Stored records:
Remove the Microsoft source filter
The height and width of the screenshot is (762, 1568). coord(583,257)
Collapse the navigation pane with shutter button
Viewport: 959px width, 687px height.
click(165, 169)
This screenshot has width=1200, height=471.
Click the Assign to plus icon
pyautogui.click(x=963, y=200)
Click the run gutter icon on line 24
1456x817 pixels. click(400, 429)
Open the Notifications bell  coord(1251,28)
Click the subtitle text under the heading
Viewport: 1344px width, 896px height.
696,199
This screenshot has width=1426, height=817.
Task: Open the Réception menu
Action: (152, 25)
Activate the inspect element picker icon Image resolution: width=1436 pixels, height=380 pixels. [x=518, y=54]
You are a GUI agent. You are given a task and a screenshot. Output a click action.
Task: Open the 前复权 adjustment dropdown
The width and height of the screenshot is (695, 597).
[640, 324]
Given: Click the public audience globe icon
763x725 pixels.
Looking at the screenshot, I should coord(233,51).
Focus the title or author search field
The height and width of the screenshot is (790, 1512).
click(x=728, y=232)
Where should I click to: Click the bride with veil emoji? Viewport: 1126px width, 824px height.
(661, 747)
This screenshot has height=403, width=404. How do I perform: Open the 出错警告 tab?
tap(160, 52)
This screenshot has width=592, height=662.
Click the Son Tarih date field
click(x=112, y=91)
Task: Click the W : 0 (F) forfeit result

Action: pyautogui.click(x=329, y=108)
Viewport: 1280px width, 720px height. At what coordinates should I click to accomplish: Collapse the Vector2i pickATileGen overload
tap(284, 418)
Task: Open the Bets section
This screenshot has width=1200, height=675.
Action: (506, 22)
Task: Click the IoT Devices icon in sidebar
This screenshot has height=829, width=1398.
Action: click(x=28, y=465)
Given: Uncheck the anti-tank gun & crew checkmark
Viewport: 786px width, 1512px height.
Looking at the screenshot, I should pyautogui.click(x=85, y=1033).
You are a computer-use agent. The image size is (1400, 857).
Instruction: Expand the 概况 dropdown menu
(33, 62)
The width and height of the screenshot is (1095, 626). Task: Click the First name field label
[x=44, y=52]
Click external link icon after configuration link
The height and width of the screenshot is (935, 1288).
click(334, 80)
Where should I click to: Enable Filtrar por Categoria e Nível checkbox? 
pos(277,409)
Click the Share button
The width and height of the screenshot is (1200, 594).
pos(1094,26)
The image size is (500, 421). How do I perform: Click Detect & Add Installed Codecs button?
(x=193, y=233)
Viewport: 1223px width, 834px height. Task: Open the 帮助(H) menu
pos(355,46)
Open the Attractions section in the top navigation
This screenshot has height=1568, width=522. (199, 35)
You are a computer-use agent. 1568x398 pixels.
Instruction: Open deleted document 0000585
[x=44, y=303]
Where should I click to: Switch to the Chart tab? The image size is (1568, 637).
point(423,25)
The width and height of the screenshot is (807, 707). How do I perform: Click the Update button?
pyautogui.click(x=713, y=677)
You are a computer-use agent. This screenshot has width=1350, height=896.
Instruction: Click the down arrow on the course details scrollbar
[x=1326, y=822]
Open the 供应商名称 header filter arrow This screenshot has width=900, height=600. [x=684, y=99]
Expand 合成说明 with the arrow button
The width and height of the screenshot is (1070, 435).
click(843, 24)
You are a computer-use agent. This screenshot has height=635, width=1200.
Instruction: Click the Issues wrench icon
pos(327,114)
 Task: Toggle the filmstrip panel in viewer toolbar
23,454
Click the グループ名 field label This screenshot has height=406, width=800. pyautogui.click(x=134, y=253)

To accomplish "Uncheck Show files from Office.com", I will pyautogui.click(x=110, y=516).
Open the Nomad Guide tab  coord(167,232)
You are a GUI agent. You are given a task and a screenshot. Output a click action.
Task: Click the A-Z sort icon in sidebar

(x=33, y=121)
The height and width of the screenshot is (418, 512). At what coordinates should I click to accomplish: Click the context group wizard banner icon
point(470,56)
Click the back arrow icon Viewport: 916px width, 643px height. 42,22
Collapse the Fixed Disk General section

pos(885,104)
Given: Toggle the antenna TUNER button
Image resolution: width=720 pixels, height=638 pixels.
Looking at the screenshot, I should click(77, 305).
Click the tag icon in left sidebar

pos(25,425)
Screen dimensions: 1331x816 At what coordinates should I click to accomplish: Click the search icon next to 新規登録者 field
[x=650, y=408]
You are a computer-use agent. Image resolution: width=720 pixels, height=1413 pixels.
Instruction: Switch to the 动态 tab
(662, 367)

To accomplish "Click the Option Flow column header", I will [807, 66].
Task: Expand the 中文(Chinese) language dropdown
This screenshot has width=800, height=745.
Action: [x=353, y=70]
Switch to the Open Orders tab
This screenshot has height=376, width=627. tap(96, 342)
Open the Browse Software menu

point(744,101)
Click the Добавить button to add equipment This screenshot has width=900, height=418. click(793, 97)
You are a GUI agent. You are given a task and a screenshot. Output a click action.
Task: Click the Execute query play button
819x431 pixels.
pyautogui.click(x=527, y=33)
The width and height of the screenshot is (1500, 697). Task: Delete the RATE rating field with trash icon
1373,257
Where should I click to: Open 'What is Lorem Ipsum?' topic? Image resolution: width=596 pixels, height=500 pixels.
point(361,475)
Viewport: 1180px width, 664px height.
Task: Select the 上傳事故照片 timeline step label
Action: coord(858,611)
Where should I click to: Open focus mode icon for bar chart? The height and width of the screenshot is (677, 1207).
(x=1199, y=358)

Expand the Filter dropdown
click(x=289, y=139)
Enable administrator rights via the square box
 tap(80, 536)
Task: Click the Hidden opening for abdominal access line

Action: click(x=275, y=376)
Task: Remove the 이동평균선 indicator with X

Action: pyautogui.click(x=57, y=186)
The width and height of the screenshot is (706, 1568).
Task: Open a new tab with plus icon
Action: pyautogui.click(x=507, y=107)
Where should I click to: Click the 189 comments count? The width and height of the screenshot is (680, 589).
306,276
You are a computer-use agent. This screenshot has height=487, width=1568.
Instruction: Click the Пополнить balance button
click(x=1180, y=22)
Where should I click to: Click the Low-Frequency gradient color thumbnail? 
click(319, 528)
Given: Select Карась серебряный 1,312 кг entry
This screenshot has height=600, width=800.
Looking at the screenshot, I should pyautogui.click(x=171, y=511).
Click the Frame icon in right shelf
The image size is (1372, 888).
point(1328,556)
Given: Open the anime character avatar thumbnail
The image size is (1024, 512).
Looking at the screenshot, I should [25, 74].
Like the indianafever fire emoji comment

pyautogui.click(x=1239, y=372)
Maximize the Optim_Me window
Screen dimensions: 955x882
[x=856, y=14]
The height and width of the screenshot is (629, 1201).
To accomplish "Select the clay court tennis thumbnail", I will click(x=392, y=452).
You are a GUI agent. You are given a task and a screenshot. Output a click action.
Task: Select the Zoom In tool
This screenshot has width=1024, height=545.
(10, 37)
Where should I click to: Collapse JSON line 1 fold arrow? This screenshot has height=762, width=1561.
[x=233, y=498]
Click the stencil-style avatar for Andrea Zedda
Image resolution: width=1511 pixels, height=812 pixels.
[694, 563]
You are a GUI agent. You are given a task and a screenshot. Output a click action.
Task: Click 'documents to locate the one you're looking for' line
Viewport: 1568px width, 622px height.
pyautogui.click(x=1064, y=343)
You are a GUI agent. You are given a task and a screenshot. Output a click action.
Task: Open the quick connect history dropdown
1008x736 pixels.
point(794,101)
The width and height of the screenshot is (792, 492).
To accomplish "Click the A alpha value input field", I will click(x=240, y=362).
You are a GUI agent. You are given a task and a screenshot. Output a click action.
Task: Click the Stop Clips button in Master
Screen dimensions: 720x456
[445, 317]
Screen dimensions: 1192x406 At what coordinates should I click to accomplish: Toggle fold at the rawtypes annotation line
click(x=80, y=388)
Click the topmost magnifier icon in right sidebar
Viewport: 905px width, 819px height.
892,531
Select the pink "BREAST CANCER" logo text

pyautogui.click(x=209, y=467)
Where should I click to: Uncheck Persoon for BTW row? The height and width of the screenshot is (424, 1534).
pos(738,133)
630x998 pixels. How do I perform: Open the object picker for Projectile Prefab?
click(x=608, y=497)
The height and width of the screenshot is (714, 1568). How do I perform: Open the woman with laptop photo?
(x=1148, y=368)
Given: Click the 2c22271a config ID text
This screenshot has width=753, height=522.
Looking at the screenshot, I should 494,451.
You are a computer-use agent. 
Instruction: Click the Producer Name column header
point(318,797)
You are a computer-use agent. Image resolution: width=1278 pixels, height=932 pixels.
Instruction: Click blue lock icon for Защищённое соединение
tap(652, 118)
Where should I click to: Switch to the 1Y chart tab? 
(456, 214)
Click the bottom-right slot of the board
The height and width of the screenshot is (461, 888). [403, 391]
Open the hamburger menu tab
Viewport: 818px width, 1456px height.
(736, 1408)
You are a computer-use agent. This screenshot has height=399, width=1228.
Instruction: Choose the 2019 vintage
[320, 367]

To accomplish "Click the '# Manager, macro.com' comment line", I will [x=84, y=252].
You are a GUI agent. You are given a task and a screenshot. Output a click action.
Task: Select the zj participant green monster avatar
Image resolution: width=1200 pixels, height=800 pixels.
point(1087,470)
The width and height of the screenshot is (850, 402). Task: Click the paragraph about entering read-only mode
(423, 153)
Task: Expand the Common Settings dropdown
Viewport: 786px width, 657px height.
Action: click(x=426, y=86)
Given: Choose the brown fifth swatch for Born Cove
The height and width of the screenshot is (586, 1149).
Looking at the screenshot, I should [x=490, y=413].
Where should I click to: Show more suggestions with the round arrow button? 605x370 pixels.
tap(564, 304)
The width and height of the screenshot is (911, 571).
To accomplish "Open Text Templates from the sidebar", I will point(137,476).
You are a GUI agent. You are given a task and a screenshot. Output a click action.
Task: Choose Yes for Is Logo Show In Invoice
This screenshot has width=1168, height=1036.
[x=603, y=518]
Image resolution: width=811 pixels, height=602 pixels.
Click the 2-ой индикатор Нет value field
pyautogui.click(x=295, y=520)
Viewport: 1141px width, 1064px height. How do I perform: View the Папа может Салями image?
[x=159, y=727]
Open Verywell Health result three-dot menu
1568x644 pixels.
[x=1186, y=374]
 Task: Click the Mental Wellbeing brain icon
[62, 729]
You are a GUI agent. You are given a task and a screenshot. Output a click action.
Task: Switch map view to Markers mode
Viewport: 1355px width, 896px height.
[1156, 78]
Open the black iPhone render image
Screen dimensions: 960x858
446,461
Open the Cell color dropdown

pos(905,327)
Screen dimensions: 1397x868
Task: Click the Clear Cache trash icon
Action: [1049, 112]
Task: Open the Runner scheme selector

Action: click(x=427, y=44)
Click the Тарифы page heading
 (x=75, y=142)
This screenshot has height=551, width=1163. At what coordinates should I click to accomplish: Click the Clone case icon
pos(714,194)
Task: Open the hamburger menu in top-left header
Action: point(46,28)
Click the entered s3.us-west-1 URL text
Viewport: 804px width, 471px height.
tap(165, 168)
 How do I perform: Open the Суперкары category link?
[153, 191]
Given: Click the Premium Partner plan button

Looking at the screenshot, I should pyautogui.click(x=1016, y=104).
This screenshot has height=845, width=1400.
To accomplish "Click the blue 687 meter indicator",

What needs to be done.
Among the lines of the records above, count those holding the string "from", and report only the number.

Solution for this task.
2